Although reducing wholes to their parts can make them more understandable, fascination with the parts makes it too easy to forget that they are only subunits with no functional independence, whether in or out of the organism. It is their interactions with higher levels of organization that are important. Nevertheless, populations of individuals are commonly reduced to gene pools, meaning the totality of genes of the interbreeding organisms. Originating as a mathematical convenience, the gene pool acquired a life of its own, imbued with a higher reality than the organism. Because genes mutated to form different alleles that could be subjected to natural selection, it was the gene pool of the whole population that evolved. This argument was protected by polemic that decried any reference to the whole organism as essentialistic. Then came the notion that genes have a selfish nature. Even later, advances in molecular biology, and propaganda for the human genome project, have allowed the mistaken belief that there must be a gene for everything, and once the genes and their protein products have been identified that’s all we need to know. Instead, the completion of the genome project has clearly informed us that knowing the genes in their entirety tells us little about evolution. Yet biology still inhabits a genocentric universe, and most of its intellectual energy and material resources are sucked in by the black hole of reductionism at its center.

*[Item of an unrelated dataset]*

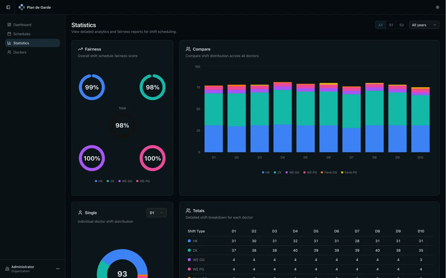Open the All years dropdown
The width and height of the screenshot is (446, 278).
[424, 25]
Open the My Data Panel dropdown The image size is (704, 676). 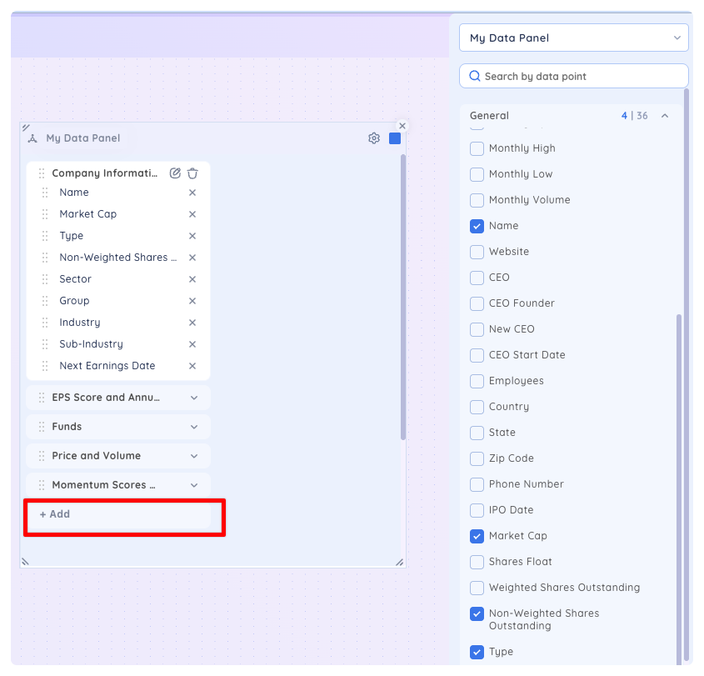574,38
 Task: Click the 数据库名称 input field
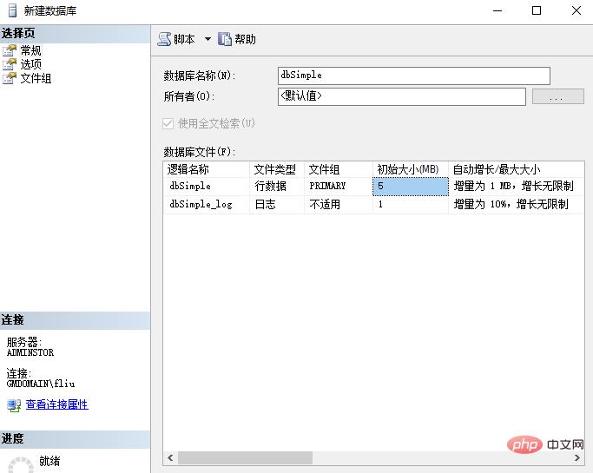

(….) Epigenetic Algorithms

Mechanical metaphors have appealed to many philosophers who sought materialist explanations of life. The definitive work on this subject is T. S. Hall’s Ideas of Life and Matter (1969). Descartes, though a dualist, thought of animal bodies as automata that obeyed mechanical rules. Julien de la Mettrie applied stricter mechanistic principles to humans in LʼHomme machine (1748). Clockwork and heat engine models were popular during the Industrial Revolution. Lamarck proposed hydraulic processes as causes of variation. In the late nineteenth century, the embryologists Wilhelm His and Wilhelm Roux theorized about developmental mechanics. However, as biochemical and then molecular biological information expanded, popular machine models were refuted, but it is not surprising that computers should have filled the gap. Algorithms that systematically provide instructions for a progressive sequence of events seem to be suitable analogues for epigenetic procedures.

A common error in applying this analogy is the belief that the genetic code, or at least the total complement of an organism’s DNA contains the program for its own differential expression. In the computer age it is easy to fall into that metaphysical trap. However, in the computer age we should also know that algorithms are the creations of programmers. As Charles Babbage (1838) and Robert Chambers (1844) tried to tell us, the analogy is more relevant to creationism than evolutionism. At the risk of offending the sophisticates who have indulged me so far, I want to state the problems in the most simple terms. To me, that is a major goal of theoretical biology, rather than the conversion of life to mathematics. (Robert G. B. Reid. Biological Emergences: Evolution by Natural Experiment (Vienna Series in Theoretical Biology) (p. 263). Kindle Edition.)